GIVEN DATA:
▬▬▬▬▬▬
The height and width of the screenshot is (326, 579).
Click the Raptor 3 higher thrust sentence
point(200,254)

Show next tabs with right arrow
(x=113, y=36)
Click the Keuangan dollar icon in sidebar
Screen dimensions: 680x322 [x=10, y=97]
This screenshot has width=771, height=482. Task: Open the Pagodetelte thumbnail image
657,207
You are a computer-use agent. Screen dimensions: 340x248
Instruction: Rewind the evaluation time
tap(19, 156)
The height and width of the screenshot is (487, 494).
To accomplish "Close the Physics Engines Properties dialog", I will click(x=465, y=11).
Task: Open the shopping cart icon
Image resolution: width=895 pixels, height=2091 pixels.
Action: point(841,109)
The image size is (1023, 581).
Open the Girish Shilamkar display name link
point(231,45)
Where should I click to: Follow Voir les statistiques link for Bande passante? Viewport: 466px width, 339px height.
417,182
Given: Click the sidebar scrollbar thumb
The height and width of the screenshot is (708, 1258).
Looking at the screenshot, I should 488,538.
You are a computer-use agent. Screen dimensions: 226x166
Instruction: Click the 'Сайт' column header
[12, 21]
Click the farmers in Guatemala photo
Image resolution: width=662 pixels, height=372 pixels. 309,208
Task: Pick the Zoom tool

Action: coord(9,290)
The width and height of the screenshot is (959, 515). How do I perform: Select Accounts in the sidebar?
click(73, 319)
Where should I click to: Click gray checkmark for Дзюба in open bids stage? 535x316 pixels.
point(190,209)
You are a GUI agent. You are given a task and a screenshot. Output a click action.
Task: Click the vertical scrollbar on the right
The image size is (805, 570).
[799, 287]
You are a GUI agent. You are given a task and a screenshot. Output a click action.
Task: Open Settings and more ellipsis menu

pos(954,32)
▬▬▬▬▬▬
EXERCISE REQUIREMENTS:
Could you transcribe every record above exactly as it appears?

ANSWER BELOW:
The height and width of the screenshot is (326, 579).
Click the Raptor 3 higher thrust sentence
point(200,254)

Show next tabs with right arrow
(x=113, y=36)
Click the Keuangan dollar icon in sidebar
Screen dimensions: 680x322 [x=10, y=97]
This screenshot has width=771, height=482. Task: Open the Pagodetelte thumbnail image
657,207
You are a computer-use agent. Screen dimensions: 340x248
Instruction: Rewind the evaluation time
tap(19, 156)
The height and width of the screenshot is (487, 494).
To accomplish "Close the Physics Engines Properties dialog", I will click(x=465, y=11).
Task: Open the shopping cart icon
Image resolution: width=895 pixels, height=2091 pixels.
Action: point(841,109)
The image size is (1023, 581).
Open the Girish Shilamkar display name link
point(231,45)
Where should I click to: Follow Voir les statistiques link for Bande passante? Viewport: 466px width, 339px height.
417,182
Given: Click the sidebar scrollbar thumb
The height and width of the screenshot is (708, 1258).
Looking at the screenshot, I should 488,538.
You are a computer-use agent. Screen dimensions: 226x166
Instruction: Click the 'Сайт' column header
[12, 21]
Click the farmers in Guatemala photo
Image resolution: width=662 pixels, height=372 pixels. 309,208
Task: Pick the Zoom tool

Action: coord(9,290)
The width and height of the screenshot is (959, 515). How do I perform: Select Accounts in the sidebar?
click(73, 319)
Where should I click to: Click gray checkmark for Дзюба in open bids stage? 535x316 pixels.
point(190,209)
You are a GUI agent. You are given a task and a screenshot. Output a click action.
Task: Click the vertical scrollbar on the right
The image size is (805, 570).
[799, 287]
You are a GUI agent. You are given a task and a screenshot. Output a click action.
Task: Open Settings and more ellipsis menu

pos(954,32)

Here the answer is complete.